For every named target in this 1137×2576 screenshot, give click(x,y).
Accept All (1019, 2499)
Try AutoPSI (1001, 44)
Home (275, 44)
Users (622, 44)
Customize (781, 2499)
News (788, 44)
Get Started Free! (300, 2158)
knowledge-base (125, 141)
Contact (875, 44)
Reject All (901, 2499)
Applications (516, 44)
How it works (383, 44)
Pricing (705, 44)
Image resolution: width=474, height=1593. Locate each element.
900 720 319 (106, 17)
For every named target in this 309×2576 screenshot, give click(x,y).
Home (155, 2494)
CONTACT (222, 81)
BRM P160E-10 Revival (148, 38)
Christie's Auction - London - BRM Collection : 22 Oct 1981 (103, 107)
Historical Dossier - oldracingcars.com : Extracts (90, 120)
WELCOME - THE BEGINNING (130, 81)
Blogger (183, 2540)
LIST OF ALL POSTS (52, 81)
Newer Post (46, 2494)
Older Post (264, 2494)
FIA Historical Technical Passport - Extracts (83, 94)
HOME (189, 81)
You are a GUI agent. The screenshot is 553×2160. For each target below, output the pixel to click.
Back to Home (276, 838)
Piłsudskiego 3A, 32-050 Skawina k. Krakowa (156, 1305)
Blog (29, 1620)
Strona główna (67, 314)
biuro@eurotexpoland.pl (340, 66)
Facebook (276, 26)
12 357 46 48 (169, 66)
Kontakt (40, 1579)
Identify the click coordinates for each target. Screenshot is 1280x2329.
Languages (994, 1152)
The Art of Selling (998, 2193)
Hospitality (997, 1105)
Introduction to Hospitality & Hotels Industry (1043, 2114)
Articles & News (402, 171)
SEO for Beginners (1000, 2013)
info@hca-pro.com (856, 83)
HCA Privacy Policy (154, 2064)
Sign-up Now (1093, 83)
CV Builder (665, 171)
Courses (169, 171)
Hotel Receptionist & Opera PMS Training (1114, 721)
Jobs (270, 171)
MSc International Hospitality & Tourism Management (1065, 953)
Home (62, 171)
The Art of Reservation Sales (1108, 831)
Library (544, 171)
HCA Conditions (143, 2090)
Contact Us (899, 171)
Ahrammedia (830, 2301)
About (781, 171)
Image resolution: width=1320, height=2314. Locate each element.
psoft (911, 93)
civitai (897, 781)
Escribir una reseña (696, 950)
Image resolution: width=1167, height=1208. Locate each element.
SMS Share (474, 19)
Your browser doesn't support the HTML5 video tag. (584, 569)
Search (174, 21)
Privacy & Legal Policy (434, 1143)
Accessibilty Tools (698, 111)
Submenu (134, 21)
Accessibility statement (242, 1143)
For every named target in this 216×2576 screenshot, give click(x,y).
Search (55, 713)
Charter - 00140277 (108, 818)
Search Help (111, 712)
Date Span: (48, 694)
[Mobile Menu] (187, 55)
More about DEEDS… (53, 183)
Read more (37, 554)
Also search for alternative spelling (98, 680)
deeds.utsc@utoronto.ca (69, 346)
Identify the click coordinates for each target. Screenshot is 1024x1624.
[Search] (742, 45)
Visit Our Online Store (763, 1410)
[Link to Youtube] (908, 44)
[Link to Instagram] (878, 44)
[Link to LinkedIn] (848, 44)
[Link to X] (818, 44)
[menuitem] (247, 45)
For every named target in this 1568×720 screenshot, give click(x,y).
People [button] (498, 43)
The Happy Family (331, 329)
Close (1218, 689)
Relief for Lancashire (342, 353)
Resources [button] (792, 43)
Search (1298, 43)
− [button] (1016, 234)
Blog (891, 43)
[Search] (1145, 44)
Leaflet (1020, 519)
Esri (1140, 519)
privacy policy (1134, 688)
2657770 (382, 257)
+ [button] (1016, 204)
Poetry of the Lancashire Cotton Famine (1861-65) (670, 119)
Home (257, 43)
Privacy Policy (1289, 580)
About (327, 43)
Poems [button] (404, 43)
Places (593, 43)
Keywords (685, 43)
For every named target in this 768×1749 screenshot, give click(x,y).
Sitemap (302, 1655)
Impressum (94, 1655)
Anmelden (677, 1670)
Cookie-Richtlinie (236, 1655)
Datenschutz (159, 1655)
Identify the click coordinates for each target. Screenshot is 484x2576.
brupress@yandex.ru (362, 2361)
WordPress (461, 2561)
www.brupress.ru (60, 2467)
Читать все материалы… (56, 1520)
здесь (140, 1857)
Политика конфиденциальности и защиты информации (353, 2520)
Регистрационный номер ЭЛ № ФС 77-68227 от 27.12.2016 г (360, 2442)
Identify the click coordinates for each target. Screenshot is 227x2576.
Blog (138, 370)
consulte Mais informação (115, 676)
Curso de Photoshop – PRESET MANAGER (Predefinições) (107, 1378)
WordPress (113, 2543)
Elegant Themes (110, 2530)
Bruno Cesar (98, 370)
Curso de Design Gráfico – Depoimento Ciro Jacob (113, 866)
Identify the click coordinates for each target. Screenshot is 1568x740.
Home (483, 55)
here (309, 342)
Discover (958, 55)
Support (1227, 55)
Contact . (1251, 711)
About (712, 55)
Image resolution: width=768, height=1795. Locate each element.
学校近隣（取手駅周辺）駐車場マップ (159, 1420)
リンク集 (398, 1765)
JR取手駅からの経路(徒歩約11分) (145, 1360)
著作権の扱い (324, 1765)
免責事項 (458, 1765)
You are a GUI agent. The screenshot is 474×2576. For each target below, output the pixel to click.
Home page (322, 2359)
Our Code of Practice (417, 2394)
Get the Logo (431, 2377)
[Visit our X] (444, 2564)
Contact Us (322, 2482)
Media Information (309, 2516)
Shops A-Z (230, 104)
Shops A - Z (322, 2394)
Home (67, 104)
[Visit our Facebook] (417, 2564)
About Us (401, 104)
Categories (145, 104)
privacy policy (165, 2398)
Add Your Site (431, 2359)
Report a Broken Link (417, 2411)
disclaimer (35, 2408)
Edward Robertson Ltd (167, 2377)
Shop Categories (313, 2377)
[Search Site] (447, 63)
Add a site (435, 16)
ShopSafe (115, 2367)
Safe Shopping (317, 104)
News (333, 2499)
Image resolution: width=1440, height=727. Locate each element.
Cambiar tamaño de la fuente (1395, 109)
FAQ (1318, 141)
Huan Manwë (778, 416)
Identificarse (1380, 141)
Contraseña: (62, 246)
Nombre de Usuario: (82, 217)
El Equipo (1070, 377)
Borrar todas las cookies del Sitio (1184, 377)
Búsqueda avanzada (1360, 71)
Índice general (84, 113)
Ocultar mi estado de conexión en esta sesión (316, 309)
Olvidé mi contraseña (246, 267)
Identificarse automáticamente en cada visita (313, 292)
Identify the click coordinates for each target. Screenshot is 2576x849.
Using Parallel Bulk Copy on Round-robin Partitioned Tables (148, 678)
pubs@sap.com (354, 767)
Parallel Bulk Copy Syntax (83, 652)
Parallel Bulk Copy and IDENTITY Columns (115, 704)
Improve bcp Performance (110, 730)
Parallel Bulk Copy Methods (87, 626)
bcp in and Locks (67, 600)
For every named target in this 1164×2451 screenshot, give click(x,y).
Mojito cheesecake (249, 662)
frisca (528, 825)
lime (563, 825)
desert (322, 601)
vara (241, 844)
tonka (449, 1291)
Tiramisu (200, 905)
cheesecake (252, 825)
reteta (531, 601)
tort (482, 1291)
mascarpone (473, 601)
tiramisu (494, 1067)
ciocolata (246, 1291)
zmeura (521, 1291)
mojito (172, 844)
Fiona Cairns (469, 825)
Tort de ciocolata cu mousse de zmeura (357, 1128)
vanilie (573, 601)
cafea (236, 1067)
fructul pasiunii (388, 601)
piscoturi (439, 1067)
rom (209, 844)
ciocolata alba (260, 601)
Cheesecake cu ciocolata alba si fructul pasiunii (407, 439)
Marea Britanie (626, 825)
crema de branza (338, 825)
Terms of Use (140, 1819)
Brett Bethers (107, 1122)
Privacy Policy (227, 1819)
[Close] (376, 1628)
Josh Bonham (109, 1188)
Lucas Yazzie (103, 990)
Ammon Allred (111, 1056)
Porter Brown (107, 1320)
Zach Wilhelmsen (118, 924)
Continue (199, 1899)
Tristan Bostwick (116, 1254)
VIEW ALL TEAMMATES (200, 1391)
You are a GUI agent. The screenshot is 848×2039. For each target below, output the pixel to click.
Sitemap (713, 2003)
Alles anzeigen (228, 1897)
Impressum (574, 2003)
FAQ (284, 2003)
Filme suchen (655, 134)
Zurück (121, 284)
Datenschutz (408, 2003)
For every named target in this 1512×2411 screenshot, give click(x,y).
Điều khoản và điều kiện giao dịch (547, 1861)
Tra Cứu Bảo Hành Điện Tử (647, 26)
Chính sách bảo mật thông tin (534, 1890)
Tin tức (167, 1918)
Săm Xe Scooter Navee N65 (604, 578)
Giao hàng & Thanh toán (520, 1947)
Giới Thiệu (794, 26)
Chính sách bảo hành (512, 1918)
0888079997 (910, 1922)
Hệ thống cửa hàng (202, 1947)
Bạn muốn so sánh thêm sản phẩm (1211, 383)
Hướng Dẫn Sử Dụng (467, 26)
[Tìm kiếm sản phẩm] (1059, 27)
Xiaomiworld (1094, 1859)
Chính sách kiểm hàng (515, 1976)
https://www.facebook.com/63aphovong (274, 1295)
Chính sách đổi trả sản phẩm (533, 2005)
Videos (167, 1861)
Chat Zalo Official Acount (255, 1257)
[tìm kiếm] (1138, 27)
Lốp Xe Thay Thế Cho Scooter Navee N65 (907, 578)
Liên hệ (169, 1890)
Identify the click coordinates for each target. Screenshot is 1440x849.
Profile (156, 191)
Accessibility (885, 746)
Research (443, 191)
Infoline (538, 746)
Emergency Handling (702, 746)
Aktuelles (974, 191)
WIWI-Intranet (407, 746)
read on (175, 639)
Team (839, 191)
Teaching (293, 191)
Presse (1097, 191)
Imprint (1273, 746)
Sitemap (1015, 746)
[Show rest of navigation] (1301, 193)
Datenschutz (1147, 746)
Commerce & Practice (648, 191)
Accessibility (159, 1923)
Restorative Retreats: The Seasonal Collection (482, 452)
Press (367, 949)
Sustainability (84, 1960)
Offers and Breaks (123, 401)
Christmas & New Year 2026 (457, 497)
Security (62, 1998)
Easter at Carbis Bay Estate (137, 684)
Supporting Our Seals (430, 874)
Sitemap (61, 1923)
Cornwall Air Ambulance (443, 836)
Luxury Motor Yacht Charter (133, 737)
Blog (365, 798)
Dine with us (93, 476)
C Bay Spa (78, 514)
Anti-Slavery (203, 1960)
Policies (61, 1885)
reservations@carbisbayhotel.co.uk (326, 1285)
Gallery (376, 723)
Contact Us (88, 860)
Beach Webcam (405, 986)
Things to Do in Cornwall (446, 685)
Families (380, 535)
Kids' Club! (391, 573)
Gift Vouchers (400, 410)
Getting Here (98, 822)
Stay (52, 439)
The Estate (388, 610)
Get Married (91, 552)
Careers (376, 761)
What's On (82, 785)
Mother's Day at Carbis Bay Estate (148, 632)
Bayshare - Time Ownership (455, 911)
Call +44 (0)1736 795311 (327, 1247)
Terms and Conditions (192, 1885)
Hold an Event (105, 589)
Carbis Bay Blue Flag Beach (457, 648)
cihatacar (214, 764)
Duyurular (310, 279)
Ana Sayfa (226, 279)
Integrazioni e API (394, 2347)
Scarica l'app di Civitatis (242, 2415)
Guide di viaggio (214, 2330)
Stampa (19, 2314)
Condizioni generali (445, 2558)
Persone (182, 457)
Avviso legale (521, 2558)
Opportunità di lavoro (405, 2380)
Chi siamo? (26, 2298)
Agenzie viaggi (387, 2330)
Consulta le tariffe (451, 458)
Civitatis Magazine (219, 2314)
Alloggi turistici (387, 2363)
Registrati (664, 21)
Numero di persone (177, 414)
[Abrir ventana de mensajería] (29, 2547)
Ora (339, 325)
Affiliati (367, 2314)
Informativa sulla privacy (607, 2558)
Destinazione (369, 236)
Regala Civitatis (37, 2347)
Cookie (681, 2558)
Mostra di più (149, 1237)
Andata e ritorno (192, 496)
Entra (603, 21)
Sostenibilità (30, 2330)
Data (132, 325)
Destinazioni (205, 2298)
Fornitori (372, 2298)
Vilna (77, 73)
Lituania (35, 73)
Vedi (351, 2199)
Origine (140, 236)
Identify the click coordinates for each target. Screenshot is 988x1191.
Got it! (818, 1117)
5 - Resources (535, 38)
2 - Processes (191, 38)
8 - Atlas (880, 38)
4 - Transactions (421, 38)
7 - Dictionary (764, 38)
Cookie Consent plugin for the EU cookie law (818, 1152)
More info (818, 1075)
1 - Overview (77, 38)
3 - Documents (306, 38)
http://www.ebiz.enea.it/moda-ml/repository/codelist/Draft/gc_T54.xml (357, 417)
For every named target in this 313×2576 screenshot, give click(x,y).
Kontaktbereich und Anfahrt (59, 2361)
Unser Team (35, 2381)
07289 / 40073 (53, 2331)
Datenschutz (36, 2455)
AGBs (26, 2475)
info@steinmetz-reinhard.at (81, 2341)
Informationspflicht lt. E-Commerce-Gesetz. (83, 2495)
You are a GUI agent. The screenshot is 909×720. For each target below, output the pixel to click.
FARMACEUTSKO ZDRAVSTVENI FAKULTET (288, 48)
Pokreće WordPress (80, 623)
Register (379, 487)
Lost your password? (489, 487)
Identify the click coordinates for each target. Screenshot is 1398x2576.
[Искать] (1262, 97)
########
■ Written instruction
Return, unchanged, the lines of the listing between the line containing "Get the Logo (431, 2377)" and the line containing "Parallel Bulk Copy Syntax (83, 652)", inclusive.

■ Exercise response
Get the Logo (431, 2377)
[Visit our X] (444, 2564)
Contact Us (322, 2482)
Media Information (309, 2516)
Shops A-Z (230, 104)
Shops A - Z (322, 2394)
Home (67, 104)
[Visit our Facebook] (417, 2564)
About Us (401, 104)
Categories (145, 104)
privacy policy (165, 2398)
Add Your Site (431, 2359)
Report a Broken Link (417, 2411)
disclaimer (35, 2408)
Edward Robertson Ltd (167, 2377)
Shop Categories (313, 2377)
[Search Site] (447, 63)
Add a site (435, 16)
ShopSafe (115, 2367)
Safe Shopping (317, 104)
News (333, 2499)
Image resolution: width=1440, height=727. Locate each element.
Cambiar tamaño de la fuente (1395, 109)
FAQ (1318, 141)
Huan Manwë (778, 416)
Identificarse (1380, 141)
Contraseña: (62, 246)
Nombre de Usuario: (82, 217)
El Equipo (1070, 377)
Borrar todas las cookies del Sitio (1184, 377)
Búsqueda avanzada (1360, 71)
Índice general (84, 113)
Ocultar mi estado de conexión en esta sesión (316, 309)
Olvidé mi contraseña (246, 267)
Identificarse automáticamente en cada visita (313, 292)
Identify the click coordinates for each target. Screenshot is 2576x849.
Using Parallel Bulk Copy on Round-robin Partitioned Tables (148, 678)
pubs@sap.com (354, 767)
Parallel Bulk Copy Syntax (83, 652)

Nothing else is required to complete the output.